### To do
1 – In the genemodel package tutorial, why can the AT5G62640 data be loaded with data("AT5G62640") rather than from an extracted .csv or .txt file?
2 – Rewrite the genemodel package tutorial starting at "library(genemodel)" and ending at "on that page.", changing "Gene Feature" to "Gene Structure".

### Excerpted passage
────

This package provides a simple way to make positionally accurate plots of gene models similar to those found on The Arabidopsis Information Resource (TAIR). These plots are suitable for presentations and publications where showing gene models is appropriate to comunicate genetic research.
To install the package:
install_bitbucket("greymonroe/genemodel")
library(genemodel)
Now lets look at an example gene that we are going to model. This is gene is AT5G62640
. The original gene model information can be found here http://www.arabidopsis.org/servlets/TairObject?type=gene&id=1000654517. It is stored in the Gene Feature
table on that page.
…
Once this table is extracted and saved as .csv or .txt table file, it can be loaded into R as a data.frame object. The package genemodel has this data already stored and can be loaded like this:
data("AT5G62640")
When we look at the strucutre of this data.frame,
head(AT5G62640, 15)
## type coordinates
## 1 ORF 191-2958
## 2 5' utr 1-190
## 3 coding_region 191-271
## 4 coding_region 551-625
## 5 coding_region 689-782
## 6 coding_region 959-1029
## 7 coding_region 1155-1210
## 8 coding_region 1321-1372
## 9 coding_region 1449-1530
## 10 coding_region 1631-2004
## 11 coding_region 2124-2633
## 12 coding_region 2731-2958
## 13 exon 1-271
## 14 intron 272-550
## 15 exon 551-625
we see that it is a two column data.frame with the first column, “type,” containing the name of the feature type and the second,“coordinates,” specifying the coordinate position within the gene model that the feature occupies.
The feature types that TAIR provides in the Gene Feature
table for gene models are:
Before we can plot the gene, we need to extract some other information from the TAIR gene model description. First we need the start and stop base pair positions for the gene. These can be found in the Map Locations
section of the TAIR gene model page and correspond to the Coordinates
of Map Type
‘nuc_sequence.’ Next weed the direction of transcription which can also be found in the Map Locations
section under Orientation
. Again we want the value for corresponding the Map Type
that equals ‘nuc_sequence’ See image below from TAIR.
We now have the information necessary to plot the gene with genemodel.plot
genemodel.plot(model=AT5G62640, start=25149433, bpstop=25152541, orientation="reverse", xaxis=T)

────

### Data block
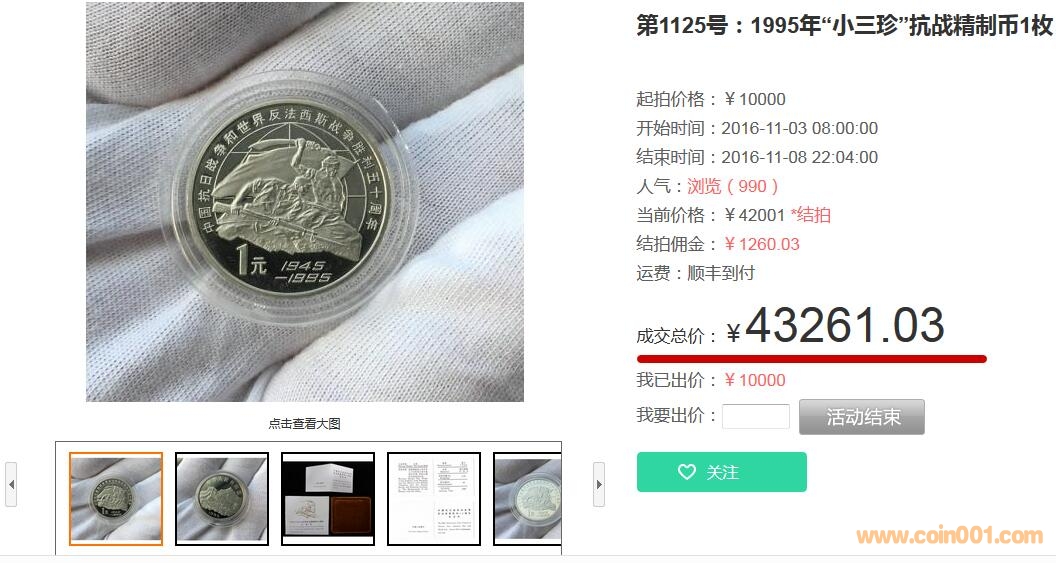This screenshot has width=1056, height=563.
Task: Click the 活动结束 gray button
Action: point(862,417)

────

### Answers
1 – The genemodel package already stores the AT5G62640 data, so the Gene Feature table does not have to be extracted and saved as a .csv or .txt file first. It can be loaded directly as a data.frame with data("AT5G62640").

2 –
library(genemodel)
Now lets look at an example gene that we are going to model. This is gene is AT5G62640
. The original gene model information can be found here http://www.arabidopsis.org/servlets/TairObject?type=gene&id=1000654517. It is stored in the Gene Structure
table on that page.